[Data to use]

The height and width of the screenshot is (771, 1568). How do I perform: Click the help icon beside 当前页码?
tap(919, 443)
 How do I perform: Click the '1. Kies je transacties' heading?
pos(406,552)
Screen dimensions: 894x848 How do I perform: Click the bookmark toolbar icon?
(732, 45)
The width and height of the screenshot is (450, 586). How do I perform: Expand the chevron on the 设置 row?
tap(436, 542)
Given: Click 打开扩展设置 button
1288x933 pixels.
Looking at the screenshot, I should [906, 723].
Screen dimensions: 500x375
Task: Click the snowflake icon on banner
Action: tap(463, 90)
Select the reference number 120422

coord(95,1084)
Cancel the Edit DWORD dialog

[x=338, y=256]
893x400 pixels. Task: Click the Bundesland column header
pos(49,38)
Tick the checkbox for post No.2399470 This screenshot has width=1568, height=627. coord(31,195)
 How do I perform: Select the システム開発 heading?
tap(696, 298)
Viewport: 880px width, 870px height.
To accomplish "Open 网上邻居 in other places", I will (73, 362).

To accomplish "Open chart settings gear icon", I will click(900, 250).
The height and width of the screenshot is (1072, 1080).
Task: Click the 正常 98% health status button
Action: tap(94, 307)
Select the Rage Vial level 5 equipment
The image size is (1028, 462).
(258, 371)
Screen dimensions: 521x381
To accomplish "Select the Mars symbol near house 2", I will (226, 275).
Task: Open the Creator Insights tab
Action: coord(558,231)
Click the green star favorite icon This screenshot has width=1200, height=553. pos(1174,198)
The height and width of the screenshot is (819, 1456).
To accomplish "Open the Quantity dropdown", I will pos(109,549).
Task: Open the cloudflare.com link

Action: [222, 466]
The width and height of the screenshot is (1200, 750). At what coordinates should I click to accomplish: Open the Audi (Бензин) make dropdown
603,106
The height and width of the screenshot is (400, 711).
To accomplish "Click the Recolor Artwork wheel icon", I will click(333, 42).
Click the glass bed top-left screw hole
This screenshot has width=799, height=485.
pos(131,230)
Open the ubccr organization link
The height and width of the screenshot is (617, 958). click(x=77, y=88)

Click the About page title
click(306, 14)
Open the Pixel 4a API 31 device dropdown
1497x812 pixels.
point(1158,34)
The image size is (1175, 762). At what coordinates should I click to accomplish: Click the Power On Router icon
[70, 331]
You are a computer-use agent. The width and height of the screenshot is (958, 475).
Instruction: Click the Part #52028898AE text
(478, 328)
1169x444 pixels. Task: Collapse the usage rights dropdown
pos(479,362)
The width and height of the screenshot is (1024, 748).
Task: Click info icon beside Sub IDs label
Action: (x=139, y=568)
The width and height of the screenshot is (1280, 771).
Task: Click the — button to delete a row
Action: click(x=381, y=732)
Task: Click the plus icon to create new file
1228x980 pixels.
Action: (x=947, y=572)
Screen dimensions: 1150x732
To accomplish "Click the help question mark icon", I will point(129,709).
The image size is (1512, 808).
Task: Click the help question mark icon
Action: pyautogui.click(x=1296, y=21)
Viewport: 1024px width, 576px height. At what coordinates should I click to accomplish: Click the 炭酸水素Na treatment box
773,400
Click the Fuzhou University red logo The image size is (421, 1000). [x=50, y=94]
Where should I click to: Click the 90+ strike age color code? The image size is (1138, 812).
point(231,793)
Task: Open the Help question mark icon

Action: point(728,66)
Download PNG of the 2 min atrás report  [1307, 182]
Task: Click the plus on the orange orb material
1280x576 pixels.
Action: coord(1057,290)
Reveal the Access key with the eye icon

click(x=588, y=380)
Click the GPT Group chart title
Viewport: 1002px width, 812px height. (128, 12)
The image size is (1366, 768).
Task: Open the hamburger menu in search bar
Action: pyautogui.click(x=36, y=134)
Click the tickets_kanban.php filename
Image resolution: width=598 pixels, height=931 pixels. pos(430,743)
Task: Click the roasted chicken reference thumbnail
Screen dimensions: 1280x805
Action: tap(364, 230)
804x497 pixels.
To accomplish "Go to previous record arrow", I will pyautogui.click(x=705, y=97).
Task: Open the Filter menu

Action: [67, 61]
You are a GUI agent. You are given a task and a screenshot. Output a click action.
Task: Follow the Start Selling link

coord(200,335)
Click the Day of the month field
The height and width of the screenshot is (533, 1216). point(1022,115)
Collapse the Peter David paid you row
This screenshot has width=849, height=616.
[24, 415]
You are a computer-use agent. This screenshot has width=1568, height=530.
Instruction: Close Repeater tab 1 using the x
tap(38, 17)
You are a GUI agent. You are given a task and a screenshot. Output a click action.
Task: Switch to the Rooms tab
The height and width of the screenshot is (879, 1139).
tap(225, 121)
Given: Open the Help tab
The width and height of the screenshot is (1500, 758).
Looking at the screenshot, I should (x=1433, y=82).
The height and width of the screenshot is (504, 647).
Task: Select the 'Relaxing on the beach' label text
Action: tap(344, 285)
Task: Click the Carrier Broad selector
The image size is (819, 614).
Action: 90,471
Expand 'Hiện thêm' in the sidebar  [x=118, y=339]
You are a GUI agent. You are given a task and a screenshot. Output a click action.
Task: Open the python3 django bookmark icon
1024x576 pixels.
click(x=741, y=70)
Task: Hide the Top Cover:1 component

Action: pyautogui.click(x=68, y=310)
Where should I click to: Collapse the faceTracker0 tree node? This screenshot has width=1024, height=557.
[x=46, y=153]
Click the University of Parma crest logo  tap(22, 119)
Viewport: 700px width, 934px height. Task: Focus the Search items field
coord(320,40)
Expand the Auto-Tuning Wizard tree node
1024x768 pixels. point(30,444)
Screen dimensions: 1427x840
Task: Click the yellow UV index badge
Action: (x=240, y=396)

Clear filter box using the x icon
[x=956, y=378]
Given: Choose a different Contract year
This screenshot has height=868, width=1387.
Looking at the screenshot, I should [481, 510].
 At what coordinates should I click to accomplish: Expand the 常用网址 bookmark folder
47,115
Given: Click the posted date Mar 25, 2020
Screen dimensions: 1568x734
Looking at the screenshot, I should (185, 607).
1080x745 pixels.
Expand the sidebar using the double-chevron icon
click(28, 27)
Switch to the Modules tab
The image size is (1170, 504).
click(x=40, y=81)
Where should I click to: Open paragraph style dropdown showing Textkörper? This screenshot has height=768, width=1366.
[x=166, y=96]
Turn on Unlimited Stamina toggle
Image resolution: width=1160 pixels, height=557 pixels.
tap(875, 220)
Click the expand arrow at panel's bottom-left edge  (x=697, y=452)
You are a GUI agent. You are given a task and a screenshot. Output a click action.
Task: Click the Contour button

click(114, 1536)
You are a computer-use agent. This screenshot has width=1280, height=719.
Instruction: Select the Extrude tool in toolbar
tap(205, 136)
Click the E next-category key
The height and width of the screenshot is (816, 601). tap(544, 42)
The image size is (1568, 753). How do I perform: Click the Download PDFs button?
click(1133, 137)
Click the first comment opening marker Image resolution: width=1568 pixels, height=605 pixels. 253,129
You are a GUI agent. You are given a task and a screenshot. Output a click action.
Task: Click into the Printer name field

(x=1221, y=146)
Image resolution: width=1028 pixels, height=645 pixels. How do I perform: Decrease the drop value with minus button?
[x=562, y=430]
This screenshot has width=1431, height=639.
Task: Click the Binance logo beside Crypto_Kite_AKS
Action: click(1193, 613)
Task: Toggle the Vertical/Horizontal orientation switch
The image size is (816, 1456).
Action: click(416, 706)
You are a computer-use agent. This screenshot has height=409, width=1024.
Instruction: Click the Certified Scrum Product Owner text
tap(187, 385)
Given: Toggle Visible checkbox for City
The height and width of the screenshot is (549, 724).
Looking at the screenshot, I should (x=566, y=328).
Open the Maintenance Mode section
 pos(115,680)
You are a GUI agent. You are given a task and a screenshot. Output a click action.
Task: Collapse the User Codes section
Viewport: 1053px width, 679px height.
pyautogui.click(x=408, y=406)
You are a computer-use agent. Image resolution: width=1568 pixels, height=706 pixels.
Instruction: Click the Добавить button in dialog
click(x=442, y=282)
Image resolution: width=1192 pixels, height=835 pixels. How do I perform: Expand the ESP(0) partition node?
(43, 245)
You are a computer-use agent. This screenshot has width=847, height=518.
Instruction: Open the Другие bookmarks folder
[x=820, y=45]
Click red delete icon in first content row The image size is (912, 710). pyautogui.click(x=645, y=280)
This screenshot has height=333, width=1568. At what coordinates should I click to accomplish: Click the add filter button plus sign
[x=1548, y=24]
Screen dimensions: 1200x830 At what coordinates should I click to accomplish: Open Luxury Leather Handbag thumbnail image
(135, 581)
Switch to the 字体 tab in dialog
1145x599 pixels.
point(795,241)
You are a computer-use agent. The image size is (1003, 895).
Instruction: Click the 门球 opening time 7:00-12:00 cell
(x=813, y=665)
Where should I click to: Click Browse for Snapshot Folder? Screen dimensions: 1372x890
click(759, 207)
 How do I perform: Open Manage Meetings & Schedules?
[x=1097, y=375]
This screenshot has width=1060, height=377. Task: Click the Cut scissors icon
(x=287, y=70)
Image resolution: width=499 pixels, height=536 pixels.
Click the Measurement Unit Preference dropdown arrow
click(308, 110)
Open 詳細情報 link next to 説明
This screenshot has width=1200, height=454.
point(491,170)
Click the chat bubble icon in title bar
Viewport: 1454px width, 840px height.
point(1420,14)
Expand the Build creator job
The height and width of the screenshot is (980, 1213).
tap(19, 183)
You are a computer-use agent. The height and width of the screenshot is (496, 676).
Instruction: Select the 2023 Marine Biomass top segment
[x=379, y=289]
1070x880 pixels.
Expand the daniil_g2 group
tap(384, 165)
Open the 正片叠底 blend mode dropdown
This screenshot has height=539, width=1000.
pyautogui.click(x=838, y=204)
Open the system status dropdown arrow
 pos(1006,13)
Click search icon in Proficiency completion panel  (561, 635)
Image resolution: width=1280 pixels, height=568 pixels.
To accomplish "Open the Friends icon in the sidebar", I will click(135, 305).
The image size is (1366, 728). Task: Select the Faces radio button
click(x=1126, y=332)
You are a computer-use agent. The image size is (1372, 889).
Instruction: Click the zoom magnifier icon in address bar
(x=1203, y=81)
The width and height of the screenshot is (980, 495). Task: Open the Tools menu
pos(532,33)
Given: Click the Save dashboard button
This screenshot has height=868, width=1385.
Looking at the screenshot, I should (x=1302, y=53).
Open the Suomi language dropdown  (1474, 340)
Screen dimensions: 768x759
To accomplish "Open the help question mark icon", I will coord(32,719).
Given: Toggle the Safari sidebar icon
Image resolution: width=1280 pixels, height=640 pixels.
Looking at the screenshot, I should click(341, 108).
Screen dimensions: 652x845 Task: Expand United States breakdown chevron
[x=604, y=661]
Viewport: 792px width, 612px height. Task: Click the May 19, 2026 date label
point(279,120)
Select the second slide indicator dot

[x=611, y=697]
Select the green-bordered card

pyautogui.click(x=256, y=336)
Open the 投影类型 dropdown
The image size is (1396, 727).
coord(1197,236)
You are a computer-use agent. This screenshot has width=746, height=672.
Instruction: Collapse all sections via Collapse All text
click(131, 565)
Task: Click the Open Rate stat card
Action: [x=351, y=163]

[/Data to use]

### Exercise aim
Lines with "first": copy every one of them from the listing above.

### Exercise answer
Click the first comment opening marker Image resolution: width=1568 pixels, height=605 pixels. 253,129
Click red delete icon in first content row The image size is (912, 710). pyautogui.click(x=645, y=280)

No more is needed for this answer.